>> begin ENTRIES

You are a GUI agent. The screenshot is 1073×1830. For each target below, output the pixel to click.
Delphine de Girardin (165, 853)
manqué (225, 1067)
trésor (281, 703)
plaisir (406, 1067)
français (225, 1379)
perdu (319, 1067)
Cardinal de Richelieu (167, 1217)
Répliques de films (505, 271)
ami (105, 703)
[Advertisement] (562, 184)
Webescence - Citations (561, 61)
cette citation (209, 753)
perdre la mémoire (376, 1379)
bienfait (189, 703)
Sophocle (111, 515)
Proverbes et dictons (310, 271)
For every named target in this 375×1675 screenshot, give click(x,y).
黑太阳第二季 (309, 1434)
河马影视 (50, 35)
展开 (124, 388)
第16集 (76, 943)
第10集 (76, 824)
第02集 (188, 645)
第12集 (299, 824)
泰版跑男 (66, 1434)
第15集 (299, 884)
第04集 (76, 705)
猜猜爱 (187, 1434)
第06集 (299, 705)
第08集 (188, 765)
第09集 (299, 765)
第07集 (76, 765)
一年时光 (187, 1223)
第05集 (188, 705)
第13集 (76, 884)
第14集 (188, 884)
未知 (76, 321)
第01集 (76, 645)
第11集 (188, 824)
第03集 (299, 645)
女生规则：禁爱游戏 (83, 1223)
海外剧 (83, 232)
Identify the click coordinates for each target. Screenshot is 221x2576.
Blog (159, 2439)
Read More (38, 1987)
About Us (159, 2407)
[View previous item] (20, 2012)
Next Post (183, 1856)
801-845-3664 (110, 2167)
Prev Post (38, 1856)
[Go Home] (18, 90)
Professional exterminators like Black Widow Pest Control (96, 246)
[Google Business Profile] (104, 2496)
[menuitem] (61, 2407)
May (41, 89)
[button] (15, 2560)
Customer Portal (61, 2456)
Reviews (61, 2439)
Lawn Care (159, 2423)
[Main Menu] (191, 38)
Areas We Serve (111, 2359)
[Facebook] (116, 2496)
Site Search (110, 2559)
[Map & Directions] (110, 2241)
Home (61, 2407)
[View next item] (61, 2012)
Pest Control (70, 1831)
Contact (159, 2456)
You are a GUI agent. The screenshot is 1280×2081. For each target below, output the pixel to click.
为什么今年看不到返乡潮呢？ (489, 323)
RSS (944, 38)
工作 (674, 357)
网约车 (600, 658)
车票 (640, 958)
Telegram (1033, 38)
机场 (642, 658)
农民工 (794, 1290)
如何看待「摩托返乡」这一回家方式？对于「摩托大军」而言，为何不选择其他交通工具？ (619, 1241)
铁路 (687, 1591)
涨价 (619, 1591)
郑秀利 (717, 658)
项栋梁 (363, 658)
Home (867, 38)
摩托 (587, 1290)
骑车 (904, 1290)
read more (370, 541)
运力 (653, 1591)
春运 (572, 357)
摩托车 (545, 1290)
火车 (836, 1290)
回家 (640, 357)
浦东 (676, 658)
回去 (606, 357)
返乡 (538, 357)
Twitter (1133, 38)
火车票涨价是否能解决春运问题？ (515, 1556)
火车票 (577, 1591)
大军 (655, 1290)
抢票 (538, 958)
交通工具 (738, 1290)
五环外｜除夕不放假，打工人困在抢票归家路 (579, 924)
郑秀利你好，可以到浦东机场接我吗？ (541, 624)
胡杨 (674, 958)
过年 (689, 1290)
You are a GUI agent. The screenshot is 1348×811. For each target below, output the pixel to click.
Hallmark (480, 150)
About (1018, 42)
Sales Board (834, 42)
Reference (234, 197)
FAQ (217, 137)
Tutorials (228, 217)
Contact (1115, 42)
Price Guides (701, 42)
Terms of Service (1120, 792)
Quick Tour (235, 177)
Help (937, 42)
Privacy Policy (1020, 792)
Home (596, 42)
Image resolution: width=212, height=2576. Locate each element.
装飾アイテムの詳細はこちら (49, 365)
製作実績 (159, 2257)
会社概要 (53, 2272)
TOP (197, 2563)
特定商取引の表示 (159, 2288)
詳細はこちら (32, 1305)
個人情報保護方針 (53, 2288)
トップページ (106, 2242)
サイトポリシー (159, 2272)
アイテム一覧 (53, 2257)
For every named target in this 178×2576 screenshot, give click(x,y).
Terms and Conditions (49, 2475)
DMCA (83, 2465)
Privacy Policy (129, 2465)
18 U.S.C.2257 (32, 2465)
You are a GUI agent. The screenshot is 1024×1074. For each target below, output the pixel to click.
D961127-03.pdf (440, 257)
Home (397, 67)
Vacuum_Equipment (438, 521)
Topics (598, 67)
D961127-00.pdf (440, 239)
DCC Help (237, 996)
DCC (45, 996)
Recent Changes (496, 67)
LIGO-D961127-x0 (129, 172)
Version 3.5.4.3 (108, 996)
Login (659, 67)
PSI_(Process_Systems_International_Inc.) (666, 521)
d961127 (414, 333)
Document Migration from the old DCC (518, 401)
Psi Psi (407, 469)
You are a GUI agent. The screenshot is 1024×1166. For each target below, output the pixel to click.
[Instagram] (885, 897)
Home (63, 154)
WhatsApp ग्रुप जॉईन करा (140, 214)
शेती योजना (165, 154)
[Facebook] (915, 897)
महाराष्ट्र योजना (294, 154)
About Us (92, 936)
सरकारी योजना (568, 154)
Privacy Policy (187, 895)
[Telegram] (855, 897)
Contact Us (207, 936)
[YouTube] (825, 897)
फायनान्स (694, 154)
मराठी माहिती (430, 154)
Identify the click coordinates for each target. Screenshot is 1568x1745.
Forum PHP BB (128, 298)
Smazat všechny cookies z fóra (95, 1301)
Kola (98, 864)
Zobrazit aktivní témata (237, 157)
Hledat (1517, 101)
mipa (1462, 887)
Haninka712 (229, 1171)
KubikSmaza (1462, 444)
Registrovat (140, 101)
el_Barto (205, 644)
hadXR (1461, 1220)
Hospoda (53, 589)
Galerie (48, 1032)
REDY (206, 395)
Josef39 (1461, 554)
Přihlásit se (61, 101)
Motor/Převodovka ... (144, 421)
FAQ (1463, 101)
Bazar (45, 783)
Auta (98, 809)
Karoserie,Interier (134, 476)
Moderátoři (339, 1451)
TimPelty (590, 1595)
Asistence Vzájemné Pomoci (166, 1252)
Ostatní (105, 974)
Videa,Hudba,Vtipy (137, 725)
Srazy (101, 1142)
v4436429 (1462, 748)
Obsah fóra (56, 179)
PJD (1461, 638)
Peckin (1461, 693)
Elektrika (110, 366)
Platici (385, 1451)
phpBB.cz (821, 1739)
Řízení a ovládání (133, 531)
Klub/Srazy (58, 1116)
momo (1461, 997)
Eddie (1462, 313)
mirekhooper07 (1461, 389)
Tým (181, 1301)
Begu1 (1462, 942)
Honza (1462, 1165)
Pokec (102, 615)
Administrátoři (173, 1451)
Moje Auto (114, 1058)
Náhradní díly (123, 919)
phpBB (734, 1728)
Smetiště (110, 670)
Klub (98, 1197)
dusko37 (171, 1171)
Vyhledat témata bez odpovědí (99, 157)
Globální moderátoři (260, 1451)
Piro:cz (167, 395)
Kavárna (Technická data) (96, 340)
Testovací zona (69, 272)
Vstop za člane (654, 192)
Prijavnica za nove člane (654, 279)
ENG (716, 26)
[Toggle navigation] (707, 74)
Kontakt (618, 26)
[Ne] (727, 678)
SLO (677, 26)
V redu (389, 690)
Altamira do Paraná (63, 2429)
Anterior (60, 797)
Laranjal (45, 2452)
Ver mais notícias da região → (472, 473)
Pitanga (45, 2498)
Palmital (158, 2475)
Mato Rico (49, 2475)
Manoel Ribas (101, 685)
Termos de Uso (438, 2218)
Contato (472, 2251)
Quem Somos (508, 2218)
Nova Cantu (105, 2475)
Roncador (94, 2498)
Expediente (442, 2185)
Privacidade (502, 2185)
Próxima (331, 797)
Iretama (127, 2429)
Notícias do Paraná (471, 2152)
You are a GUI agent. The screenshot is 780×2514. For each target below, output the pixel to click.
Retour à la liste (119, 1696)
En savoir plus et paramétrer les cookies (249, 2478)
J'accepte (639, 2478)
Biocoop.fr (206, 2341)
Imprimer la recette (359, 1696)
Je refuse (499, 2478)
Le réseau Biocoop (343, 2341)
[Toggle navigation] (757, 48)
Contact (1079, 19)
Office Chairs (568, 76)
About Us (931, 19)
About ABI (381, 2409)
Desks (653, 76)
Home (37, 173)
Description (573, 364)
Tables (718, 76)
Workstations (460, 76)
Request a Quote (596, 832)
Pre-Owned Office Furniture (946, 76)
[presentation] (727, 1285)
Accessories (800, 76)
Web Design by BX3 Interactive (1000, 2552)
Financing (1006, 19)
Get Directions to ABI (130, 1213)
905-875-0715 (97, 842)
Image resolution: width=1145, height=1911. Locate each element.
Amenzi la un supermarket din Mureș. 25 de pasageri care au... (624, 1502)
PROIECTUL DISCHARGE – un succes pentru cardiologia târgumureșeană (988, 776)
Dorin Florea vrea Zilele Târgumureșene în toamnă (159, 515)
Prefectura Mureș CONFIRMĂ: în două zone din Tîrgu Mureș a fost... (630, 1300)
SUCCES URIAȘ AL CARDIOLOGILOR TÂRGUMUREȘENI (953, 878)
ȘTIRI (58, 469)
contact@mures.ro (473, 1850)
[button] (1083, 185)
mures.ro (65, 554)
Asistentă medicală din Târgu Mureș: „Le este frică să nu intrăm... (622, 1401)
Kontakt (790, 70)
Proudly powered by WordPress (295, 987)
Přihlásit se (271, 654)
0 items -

>> end ENTRIES

Reproduce verbatim the lines of the data from the one containing "第16集 (76, 943)" through the one containing "[Main Menu] (191, 38)", including both.

**SOLUTION FOR THIS PROBLEM:**
第16集 (76, 943)
第10集 (76, 824)
第02集 (188, 645)
第12集 (299, 824)
泰版跑男 (66, 1434)
第15集 (299, 884)
第04集 (76, 705)
猜猜爱 (187, 1434)
第06集 (299, 705)
第08集 (188, 765)
第09集 (299, 765)
第07集 (76, 765)
一年时光 (187, 1223)
第05集 (188, 705)
第13集 (76, 884)
第14集 (188, 884)
未知 (76, 321)
第01集 (76, 645)
第11集 (188, 824)
第03集 (299, 645)
女生规则：禁爱游戏 (83, 1223)
海外剧 (83, 232)
Identify the click coordinates for each target. Screenshot is 221x2576.
Blog (159, 2439)
Read More (38, 1987)
About Us (159, 2407)
[View previous item] (20, 2012)
Next Post (183, 1856)
801-845-3664 (110, 2167)
Prev Post (38, 1856)
[Go Home] (18, 90)
Professional exterminators like Black Widow Pest Control (96, 246)
[Google Business Profile] (104, 2496)
[menuitem] (61, 2407)
May (41, 89)
[button] (15, 2560)
Customer Portal (61, 2456)
Reviews (61, 2439)
Lawn Care (159, 2423)
[Main Menu] (191, 38)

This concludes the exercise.